An acccompanying OpenSearch UI Application is created to query and visualize the data emitted by real time analytics. To access this application, ensure you are logged in to the AWS console in your browser of choice with the created OpenSearch Admin IAM role.
- Ensure you are logged in to the AWS console with an existing administrator IAM role. This account must have the
sts:AssumeRole
permission to switch roles. - Locate the OpenSearch Admin Assume Link to assume the IAM role from the output of the deployed stack.
- If deployed using CDK, this output is identified by
CentralizedGameAnalytics.OpenSearchAdminAssumeLink
. - If deployed using Terraform, this output is identified by
opensearch_admin_assume_link
- If deployed using CDK, this output is identified by
- Paste the link into your browser of choice, confirm the details are correct, and click Switch Role to assume the admin role. The assumed role should have the name of your configured
PROJECT_NAME
followed by-OpenSearchAdmin
. - Verify that you have assumed the admin IAM role by checking the role at the top right of the AWS console.

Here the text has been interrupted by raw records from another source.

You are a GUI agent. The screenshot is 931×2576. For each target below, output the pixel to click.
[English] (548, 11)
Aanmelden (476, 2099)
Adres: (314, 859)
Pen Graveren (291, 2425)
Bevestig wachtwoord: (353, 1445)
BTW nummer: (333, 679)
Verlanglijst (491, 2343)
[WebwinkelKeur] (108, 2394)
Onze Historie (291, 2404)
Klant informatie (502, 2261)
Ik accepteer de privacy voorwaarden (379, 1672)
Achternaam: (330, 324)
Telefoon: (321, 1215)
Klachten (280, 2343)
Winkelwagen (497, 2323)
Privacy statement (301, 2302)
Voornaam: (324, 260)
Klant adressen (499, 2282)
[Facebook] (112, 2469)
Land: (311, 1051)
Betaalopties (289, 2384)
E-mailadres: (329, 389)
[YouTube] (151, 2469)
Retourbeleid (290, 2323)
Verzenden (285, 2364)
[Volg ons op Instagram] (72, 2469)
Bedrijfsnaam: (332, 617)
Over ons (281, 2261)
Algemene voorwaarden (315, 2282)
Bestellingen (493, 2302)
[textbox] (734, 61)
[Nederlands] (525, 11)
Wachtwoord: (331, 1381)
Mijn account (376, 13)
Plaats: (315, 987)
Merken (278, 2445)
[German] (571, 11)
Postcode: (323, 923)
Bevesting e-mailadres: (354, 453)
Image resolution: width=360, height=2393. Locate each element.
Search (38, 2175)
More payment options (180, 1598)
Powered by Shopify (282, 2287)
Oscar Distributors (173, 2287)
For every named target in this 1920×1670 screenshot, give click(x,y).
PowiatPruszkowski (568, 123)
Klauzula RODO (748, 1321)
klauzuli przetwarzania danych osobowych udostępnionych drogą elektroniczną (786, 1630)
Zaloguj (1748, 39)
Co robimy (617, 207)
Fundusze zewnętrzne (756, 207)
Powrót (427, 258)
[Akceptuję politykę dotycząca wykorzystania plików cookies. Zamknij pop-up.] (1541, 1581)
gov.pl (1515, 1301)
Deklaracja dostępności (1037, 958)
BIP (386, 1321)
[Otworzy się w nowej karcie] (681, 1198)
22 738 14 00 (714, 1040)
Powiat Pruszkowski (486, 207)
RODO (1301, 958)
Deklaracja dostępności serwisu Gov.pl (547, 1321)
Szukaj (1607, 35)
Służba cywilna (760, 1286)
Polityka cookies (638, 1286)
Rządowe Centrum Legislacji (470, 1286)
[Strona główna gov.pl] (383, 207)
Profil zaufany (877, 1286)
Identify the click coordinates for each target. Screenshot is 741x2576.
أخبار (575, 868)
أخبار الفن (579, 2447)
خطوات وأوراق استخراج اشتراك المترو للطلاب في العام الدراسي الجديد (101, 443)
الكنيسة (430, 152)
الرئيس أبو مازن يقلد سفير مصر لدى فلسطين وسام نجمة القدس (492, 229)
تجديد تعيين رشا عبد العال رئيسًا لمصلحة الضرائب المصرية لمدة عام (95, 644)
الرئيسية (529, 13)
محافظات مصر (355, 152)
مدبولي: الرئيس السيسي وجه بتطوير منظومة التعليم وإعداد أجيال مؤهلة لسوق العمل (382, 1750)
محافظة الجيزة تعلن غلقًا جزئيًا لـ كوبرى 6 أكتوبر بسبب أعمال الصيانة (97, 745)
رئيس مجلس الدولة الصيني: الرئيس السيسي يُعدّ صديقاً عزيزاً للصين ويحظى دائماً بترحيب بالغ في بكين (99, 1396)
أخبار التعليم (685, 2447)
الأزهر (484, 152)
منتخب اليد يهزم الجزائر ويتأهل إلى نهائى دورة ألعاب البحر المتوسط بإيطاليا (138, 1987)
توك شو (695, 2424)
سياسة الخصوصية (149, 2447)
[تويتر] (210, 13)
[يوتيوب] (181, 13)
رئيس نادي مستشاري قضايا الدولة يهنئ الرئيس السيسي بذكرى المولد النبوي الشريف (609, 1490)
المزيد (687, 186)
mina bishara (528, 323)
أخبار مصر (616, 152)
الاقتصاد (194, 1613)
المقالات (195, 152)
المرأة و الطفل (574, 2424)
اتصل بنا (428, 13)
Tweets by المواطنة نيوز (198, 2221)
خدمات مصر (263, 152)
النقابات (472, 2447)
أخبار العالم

- Locate the OpenSearch Dashboard Link to the OpenSearch application from the output of the deployed stack.
- If deployed using CDK, this output is identified by
CentralizedGameAnalytics.OpenSearchDashboardLink
. - If deployed using Terraform, this output is identified by
opensearch_dashboard_link
- If deployed using CDK, this output is identified by
- Paste the link into your browser of choice. Ensure that you are logged in to the AWS console as the OpenSearch Admin before proceeding.
- On the main dashboard page, verify that you are logged in as the OpenSearch Admin by clicking on the "a" icon on the bottom right and viewing the associated role.
- On the main dashboard page, click on Create workspace under Essentials
- On the next page, provide a name and description to the workspace
- Under Associate data sources, click Associate OpenSearch data sources
- Select the Game Analytics Pipeline Metric Collection and click Associate data sources
- If needed, change the visibility of the workspace in the last section
- Click Create workspace
- On the left side, select Index patterns and click Create index pattern
- Select the associated data source and click Next
- In the field for Index pattern name, enter
game_metrics*
- Create the index pattern and verify the fields of the index
- View the raw data stored in the index by navigating to the Discover tab on the left. If there is no data shown, adjust the time window using the control at the top right.
Using the created game_metrics index pattern you can create time series visualizations of the real-time metrics.